Copy out lines with the word "agent" from the material that follows.

__________

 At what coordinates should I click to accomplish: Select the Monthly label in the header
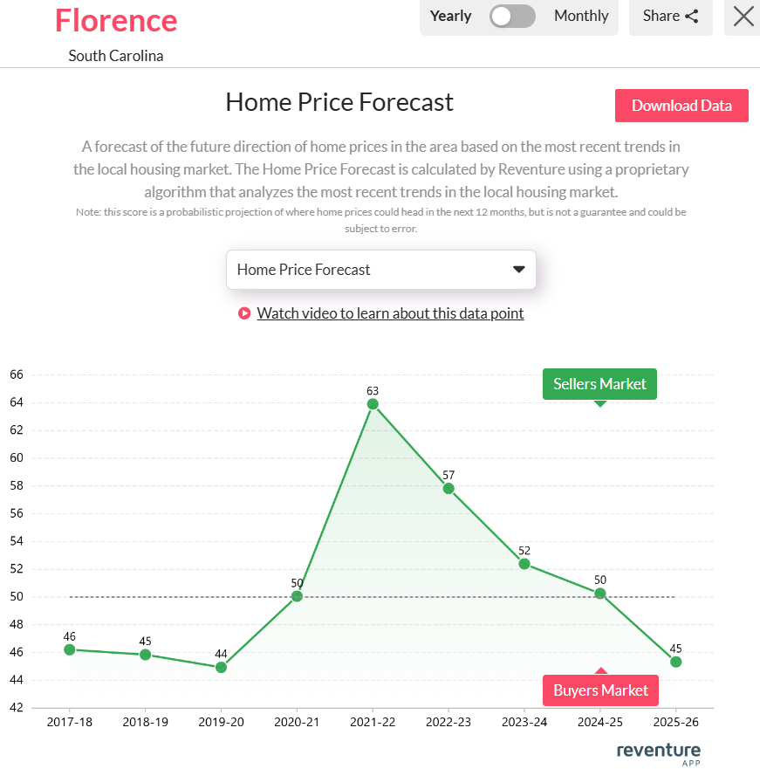click(580, 16)
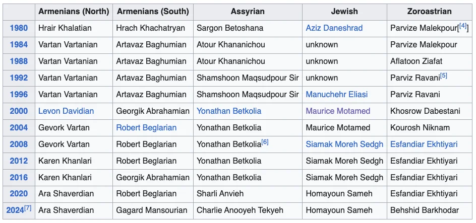Click the Manuchehr Eliasi link
Viewport: 476px width, 223px height.
tap(336, 95)
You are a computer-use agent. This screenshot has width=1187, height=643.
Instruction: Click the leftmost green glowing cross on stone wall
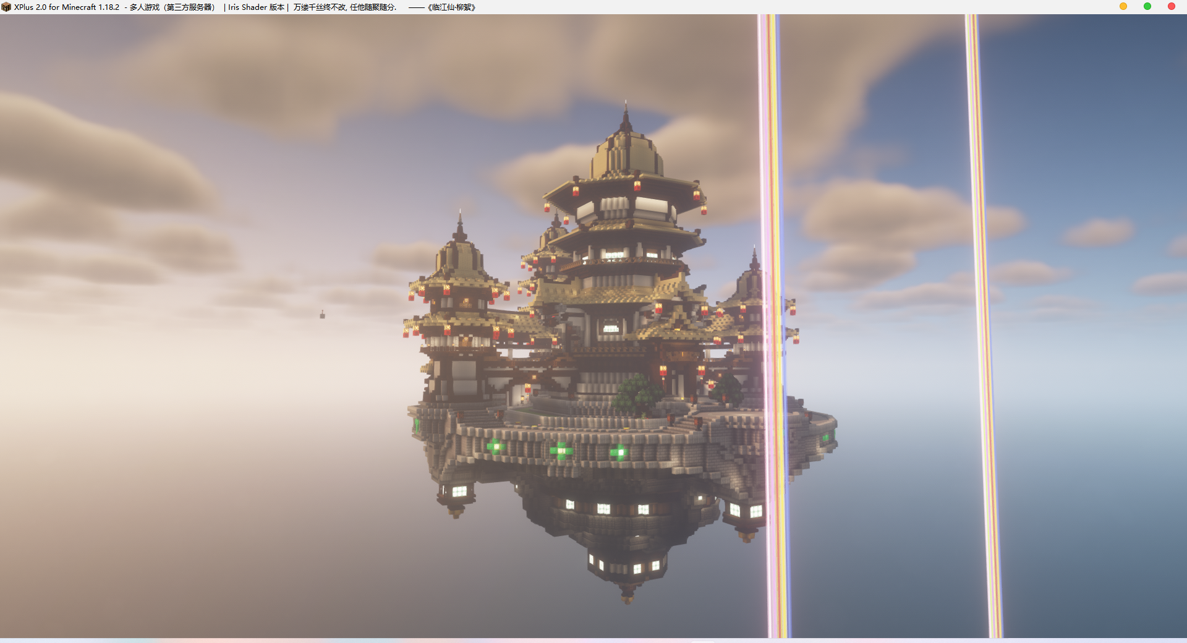[495, 446]
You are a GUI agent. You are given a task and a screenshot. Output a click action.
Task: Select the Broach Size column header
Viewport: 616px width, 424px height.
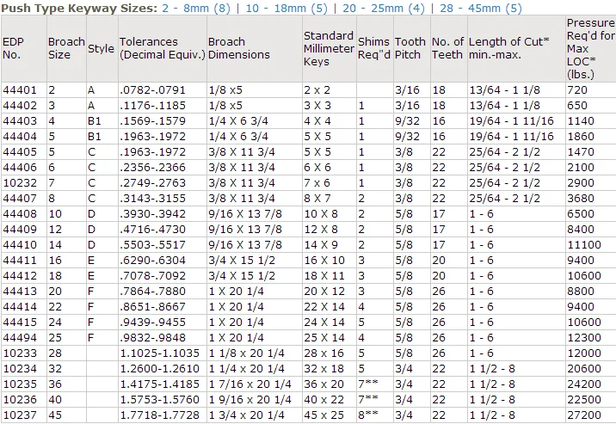(65, 48)
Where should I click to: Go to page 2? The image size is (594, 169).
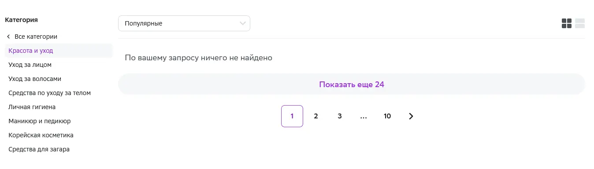coord(316,116)
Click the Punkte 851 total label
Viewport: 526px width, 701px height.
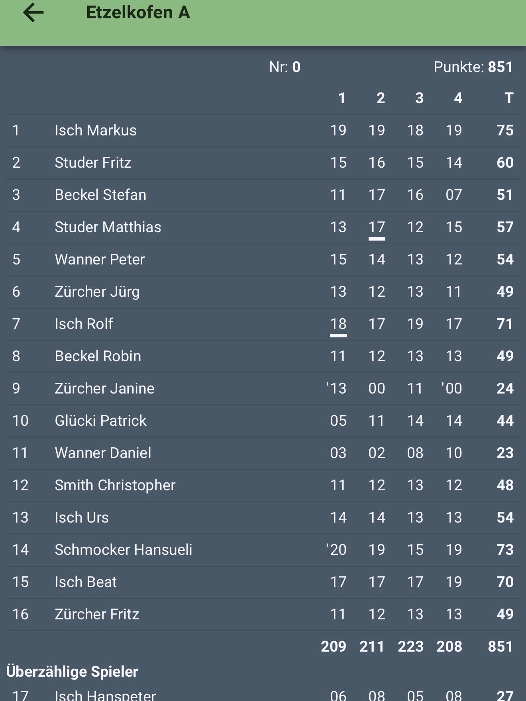tap(473, 67)
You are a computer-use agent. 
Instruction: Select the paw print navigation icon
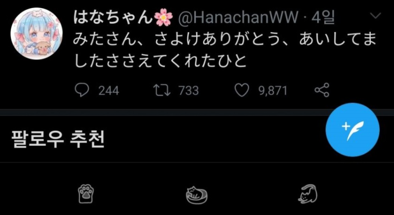86,194
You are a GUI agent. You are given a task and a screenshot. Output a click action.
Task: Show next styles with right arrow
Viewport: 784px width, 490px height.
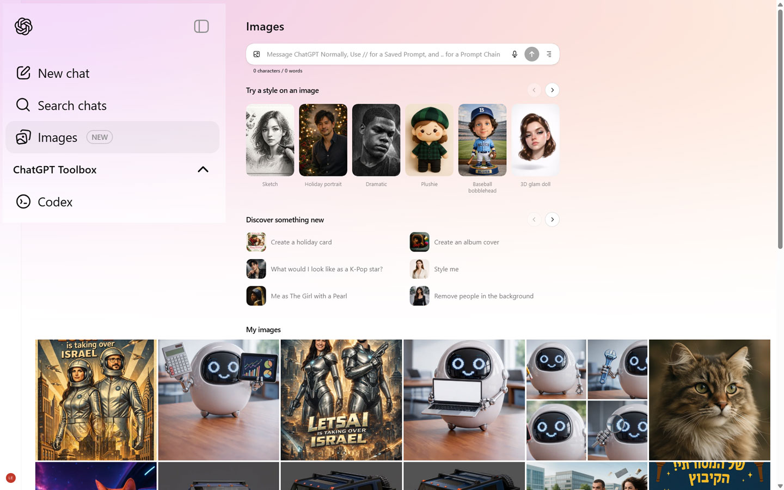[x=552, y=90]
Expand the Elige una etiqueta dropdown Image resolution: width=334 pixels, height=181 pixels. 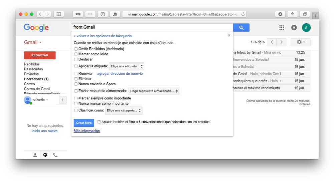pyautogui.click(x=127, y=66)

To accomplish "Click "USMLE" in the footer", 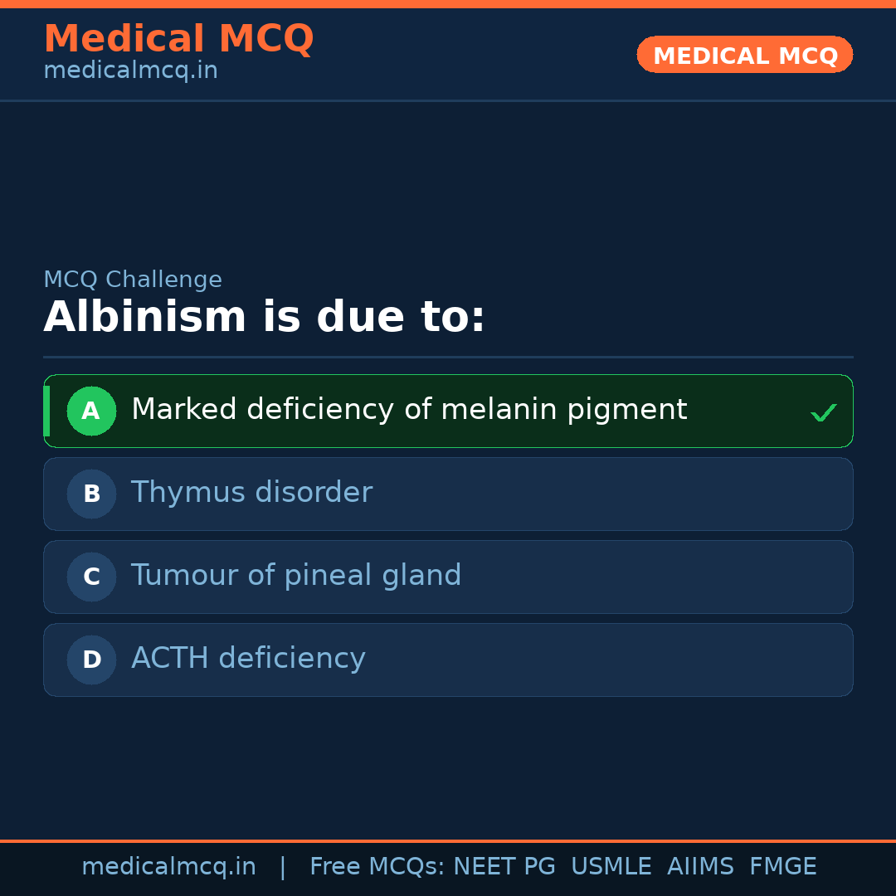I will [611, 867].
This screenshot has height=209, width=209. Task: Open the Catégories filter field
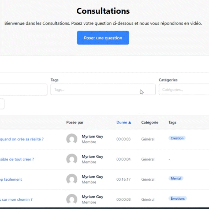tap(184, 89)
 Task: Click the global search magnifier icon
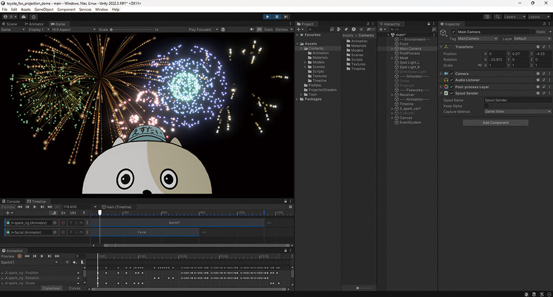pyautogui.click(x=498, y=17)
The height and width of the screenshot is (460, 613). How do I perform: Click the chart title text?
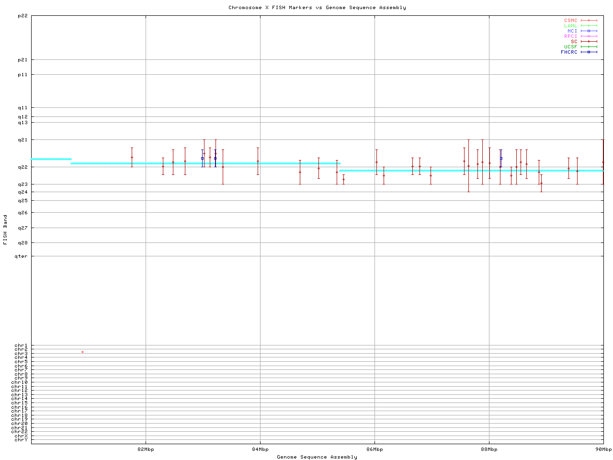(317, 8)
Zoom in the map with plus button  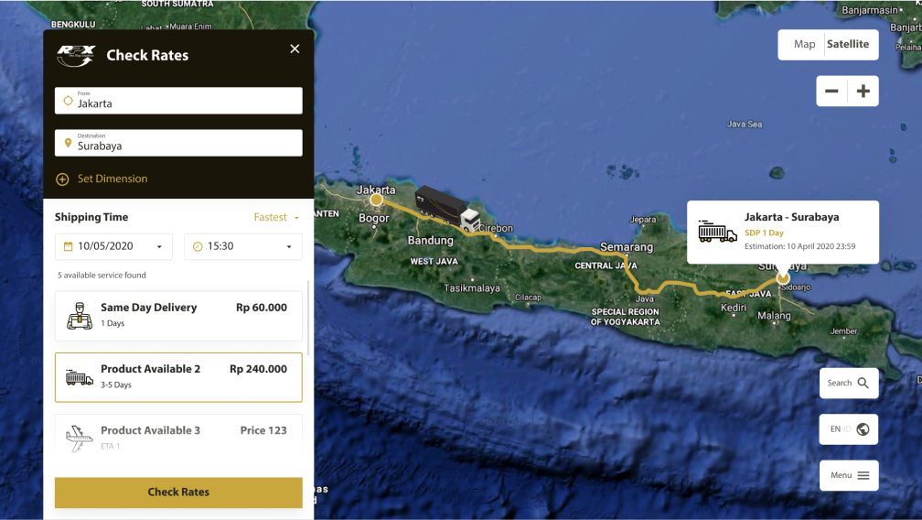[x=863, y=92]
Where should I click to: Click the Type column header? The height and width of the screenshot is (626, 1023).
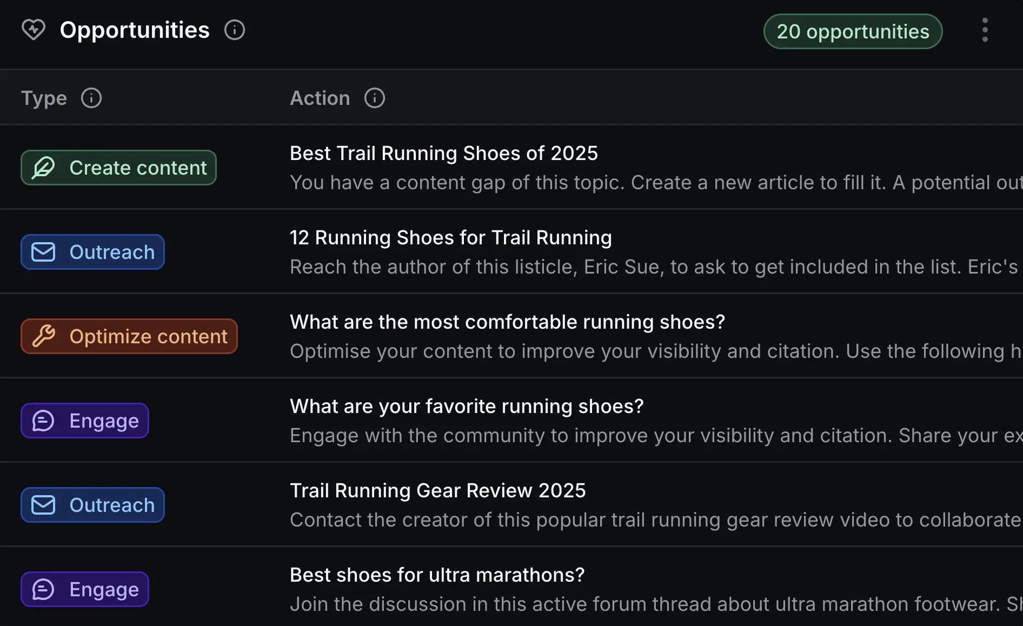[44, 98]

__________

[Written response]
You are a computer-use agent. This screenshot has width=1187, height=643.
You are a GUI agent. You are given a task and a screenshot. Output a click action.
You are a computer-use agent. 
You are a GUI agent. You are given a task and a screenshot. Output a click action.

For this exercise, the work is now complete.